**SUPPLIED RECORDS**
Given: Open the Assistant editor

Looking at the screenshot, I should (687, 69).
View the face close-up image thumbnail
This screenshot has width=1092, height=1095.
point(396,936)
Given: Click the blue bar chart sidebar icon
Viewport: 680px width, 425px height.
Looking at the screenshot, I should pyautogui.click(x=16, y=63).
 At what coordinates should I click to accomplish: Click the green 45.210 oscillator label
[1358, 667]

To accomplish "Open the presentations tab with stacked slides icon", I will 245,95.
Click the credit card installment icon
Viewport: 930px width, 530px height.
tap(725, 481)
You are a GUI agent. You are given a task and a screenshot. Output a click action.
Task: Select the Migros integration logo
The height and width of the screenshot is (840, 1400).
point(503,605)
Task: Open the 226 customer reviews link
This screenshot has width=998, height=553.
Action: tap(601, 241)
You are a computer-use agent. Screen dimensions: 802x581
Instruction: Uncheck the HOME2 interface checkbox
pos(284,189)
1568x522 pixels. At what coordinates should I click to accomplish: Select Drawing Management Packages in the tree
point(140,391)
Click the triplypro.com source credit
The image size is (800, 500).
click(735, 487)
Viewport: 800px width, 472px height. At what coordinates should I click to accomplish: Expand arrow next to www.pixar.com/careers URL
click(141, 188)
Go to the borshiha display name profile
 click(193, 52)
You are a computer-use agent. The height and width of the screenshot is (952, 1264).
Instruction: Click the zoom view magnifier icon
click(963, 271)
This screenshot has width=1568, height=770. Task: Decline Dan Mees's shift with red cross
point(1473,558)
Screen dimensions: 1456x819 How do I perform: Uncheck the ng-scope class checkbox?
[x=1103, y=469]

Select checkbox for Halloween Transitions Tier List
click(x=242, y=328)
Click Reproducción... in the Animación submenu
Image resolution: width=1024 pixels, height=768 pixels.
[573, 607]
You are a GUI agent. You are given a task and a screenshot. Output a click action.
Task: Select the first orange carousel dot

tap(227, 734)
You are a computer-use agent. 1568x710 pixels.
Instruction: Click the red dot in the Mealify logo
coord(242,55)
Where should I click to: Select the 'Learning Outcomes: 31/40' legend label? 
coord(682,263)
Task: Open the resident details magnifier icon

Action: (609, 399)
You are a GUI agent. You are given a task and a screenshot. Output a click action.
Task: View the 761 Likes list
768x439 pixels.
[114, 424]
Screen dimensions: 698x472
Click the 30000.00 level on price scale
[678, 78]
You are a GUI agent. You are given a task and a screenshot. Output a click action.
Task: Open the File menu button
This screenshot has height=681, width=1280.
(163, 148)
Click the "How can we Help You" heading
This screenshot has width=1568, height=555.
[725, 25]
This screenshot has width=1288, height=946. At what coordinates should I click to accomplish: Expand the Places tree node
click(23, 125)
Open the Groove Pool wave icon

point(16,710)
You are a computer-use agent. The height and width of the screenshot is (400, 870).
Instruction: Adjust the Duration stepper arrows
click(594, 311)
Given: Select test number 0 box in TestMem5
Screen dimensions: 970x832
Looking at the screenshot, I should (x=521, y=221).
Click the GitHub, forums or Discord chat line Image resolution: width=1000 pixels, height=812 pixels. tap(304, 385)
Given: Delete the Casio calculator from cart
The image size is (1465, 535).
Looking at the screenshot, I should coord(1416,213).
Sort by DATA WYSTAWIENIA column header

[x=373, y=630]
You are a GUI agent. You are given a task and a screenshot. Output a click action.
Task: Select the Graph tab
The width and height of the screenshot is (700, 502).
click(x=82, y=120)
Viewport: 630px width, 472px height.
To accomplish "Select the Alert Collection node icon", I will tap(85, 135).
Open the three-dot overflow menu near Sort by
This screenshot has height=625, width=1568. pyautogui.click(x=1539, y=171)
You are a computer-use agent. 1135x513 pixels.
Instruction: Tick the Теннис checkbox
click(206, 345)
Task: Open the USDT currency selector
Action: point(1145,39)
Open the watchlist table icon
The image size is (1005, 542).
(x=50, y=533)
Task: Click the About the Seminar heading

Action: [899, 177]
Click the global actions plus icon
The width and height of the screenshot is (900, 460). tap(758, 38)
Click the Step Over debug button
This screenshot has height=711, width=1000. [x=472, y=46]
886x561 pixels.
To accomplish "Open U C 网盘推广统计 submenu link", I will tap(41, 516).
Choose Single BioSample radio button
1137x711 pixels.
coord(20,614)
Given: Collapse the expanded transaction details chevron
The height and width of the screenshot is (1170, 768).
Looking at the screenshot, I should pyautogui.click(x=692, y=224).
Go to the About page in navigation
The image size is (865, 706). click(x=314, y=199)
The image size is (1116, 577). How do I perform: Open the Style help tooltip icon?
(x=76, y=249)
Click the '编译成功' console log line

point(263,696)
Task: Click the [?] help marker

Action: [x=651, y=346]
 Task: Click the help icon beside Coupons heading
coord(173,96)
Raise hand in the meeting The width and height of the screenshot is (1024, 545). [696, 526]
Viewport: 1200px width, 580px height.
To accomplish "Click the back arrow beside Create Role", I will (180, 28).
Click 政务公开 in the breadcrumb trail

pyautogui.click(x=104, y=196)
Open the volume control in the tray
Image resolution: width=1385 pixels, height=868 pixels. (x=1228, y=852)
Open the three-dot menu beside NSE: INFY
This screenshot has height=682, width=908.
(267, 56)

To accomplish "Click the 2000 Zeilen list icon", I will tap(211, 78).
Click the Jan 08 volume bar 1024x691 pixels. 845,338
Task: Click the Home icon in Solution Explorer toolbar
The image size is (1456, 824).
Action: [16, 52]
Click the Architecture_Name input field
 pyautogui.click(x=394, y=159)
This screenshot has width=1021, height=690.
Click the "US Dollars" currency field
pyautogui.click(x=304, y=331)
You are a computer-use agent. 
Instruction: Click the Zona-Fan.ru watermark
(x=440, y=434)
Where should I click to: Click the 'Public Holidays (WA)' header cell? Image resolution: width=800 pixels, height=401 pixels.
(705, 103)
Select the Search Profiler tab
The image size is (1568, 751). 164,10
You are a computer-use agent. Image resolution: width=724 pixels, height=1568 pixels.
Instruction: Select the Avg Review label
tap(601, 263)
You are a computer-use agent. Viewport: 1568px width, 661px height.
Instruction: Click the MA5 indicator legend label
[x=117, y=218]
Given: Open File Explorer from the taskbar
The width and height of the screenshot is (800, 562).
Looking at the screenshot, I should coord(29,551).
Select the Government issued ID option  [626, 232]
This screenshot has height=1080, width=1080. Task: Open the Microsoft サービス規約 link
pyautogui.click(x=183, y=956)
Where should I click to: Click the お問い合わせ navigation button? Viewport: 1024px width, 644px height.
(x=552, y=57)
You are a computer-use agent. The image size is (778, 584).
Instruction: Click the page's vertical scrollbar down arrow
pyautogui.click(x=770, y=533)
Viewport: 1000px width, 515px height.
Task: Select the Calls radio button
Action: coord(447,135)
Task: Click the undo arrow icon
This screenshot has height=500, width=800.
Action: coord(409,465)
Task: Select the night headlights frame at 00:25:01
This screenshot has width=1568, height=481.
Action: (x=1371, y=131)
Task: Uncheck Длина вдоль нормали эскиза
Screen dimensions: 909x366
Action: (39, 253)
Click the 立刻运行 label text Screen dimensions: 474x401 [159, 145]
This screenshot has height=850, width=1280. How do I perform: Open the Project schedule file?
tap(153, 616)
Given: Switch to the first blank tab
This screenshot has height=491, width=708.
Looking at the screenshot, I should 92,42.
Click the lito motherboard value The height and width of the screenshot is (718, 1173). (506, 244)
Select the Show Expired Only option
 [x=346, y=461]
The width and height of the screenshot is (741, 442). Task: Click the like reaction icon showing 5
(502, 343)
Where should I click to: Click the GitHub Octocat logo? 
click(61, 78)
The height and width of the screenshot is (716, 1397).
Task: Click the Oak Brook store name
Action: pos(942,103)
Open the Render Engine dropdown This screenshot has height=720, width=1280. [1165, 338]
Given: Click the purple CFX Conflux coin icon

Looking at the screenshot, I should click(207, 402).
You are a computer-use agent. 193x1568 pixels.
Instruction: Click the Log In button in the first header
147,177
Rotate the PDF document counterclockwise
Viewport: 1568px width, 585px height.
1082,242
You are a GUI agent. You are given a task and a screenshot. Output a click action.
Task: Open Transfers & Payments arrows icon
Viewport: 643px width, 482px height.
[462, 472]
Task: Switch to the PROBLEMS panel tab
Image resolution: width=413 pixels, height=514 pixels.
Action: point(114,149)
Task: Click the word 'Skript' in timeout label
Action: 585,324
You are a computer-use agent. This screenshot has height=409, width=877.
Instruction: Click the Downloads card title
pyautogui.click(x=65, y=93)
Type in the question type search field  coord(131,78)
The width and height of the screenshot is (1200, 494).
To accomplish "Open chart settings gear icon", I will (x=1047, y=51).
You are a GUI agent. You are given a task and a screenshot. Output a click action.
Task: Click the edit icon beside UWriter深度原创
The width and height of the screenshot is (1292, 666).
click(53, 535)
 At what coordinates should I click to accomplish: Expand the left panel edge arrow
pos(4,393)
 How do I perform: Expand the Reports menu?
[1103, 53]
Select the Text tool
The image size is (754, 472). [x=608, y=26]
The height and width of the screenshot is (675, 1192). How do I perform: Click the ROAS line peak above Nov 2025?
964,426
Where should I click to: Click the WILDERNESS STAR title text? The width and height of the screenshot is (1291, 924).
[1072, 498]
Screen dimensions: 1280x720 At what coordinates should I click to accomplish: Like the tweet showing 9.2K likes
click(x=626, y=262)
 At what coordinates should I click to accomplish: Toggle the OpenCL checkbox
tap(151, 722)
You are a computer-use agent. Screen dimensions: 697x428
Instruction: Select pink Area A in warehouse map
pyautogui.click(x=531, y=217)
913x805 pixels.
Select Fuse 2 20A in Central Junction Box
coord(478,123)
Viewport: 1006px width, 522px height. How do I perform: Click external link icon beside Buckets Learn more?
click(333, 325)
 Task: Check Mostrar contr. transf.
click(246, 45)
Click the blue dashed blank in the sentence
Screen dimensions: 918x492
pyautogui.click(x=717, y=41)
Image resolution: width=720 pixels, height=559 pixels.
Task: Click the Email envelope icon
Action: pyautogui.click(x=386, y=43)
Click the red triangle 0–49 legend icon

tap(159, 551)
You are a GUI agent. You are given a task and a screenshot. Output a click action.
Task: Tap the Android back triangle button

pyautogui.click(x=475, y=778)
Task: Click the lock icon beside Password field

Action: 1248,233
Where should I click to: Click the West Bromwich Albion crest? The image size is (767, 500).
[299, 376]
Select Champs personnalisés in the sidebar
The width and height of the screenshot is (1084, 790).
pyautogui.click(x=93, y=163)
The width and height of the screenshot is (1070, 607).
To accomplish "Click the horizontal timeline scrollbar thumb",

**TASK BRIEF**
Among the lines of the data, find every one that holds "blank" and copy it.

**ANSWER AREA**
Given: Switch to the first blank tab
Click the blue dashed blank in the sentence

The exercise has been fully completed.